Re: Slow planning time for simple query

Поиск
Список
Период
Сортировка
От Tom Lane
Тема Re: Slow planning time for simple query
Дата
Msg-id 7067.1529246768@sss.pgh.pa.us
обсуждение исходный текст
Ответы Re: Slow planning time for simple query  (Andrew Gierth <andrew@tao11.riddles.org.uk>)
Список pgsql-hackers
[ trimming cc's ]

Andrew Gierth <andrew@tao11.riddles.org.uk> writes:
> See index_fetch_heap:
>     /*
>      * If we scanned a whole HOT chain and found only dead tuples, tell index
>      * AM to kill its entry for that TID (this will take effect in the next
>      * amgettuple call, in index_getnext_tid).  We do not do this when in
>      * recovery because it may violate MVCC to do so.  See comments in
>      * RelationGetIndexScan().
>      */
>     if (!scan->xactStartedInRecovery)
>         scan->kill_prior_tuple = all_dead;

So the referenced comment in RelationGetIndexScan says

     * During recovery we ignore killed tuples and don't bother to kill them
     * either. We do this because the xmin on the primary node could easily be
     * later than the xmin on the standby node, so that what the primary
     * thinks is killed is supposed to be visible on standby. So for correct
     * MVCC for queries during recovery we must ignore these hints and check
     * all tuples. Do *not* set ignore_killed_tuples to true when running in a
     * transaction that was started during recovery. xactStartedInRecovery
     * should not be altered by index AMs.

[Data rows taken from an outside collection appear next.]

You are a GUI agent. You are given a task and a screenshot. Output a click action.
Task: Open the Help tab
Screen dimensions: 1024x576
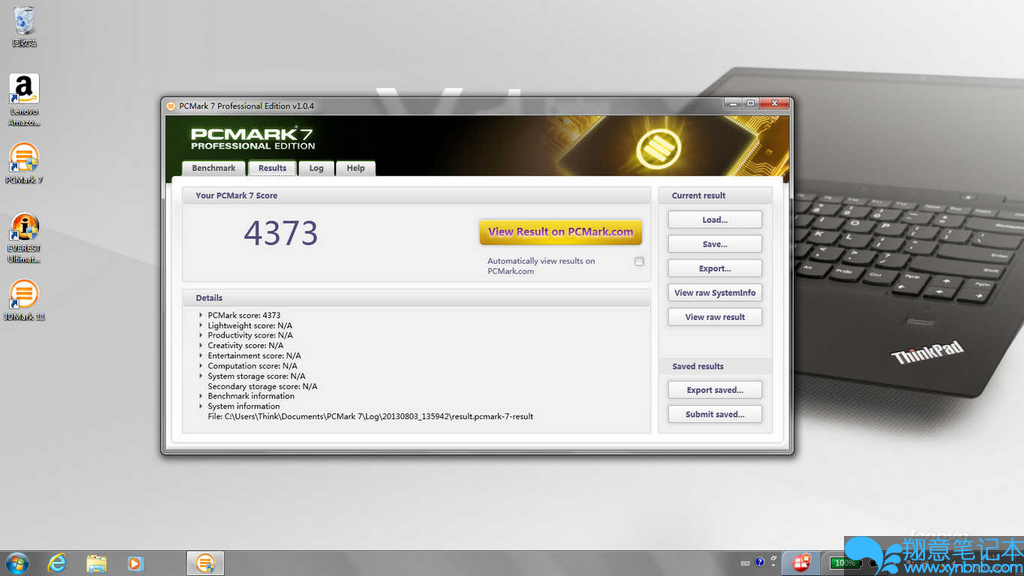355,168
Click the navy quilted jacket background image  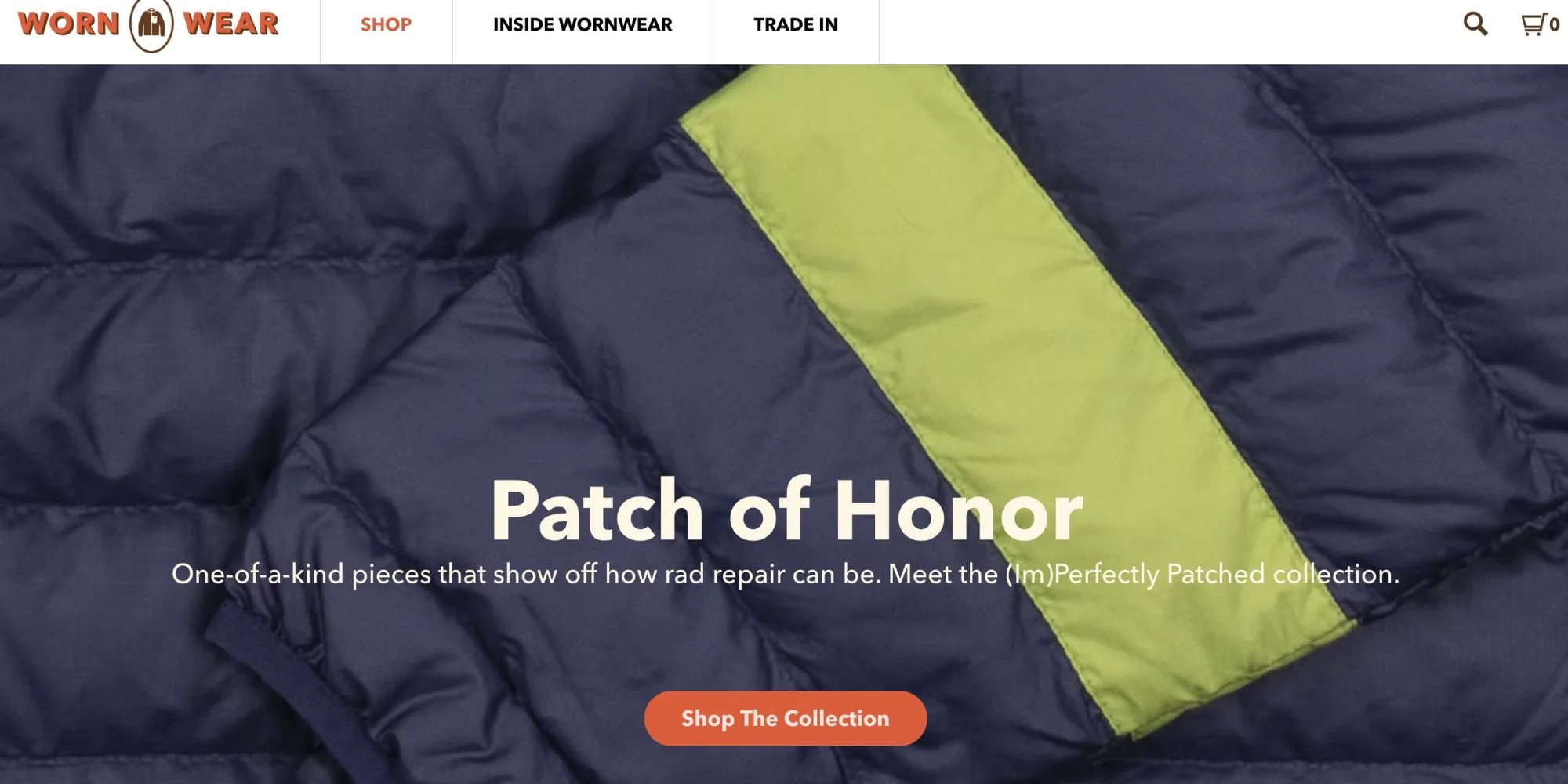[x=314, y=274]
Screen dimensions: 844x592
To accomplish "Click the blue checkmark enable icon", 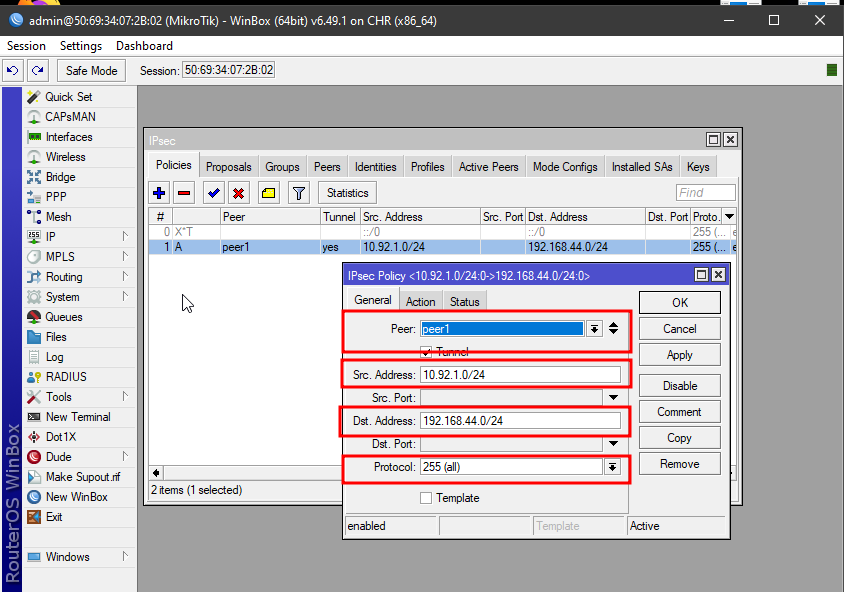I will tap(213, 193).
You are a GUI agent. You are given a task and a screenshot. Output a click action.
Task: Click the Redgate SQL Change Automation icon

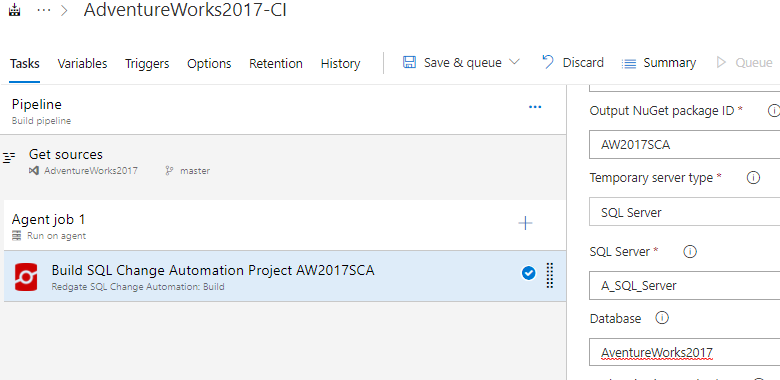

but it seems to me that this is not terribly carefully thought through.

1. If global xmin on the primary is later than on the standby, VACUUM could
remove tuples that should be visible on the standby, and that would shortly
propagate to the standby.  Simply ignoring index kill bits on the standby
won't prevent that.

2. Although _bt_killitems doesn't WAL-log its setting of kill bits, those
bits could propagate to the standby anyway, as a result of a subsequent
WAL action on the index page that gets a full-page image added.

I believe that in some replication modes, #1 isn't a problem because we
have mechanisms to hold back the primary's global xmin.  If that's true
always, then all of this logic is obsolete silliness that we could remove.
If it's not true always, we have bigger problems to fix.

Similarly, the possibility of #2 means the standby can't trust the kill
bits to reflect its own xmin anyway.  So if we aren't junking this entire
stack of logic, we could perhaps allow the standby to set kill bits per
its own understanding of global xmin, and then allow the kill bits to be
used in SnapshotNonVacuumable scans even though they're unsafe for regular
MVCC scans.

However, I'm still caffeine-short so maybe there's something I missed.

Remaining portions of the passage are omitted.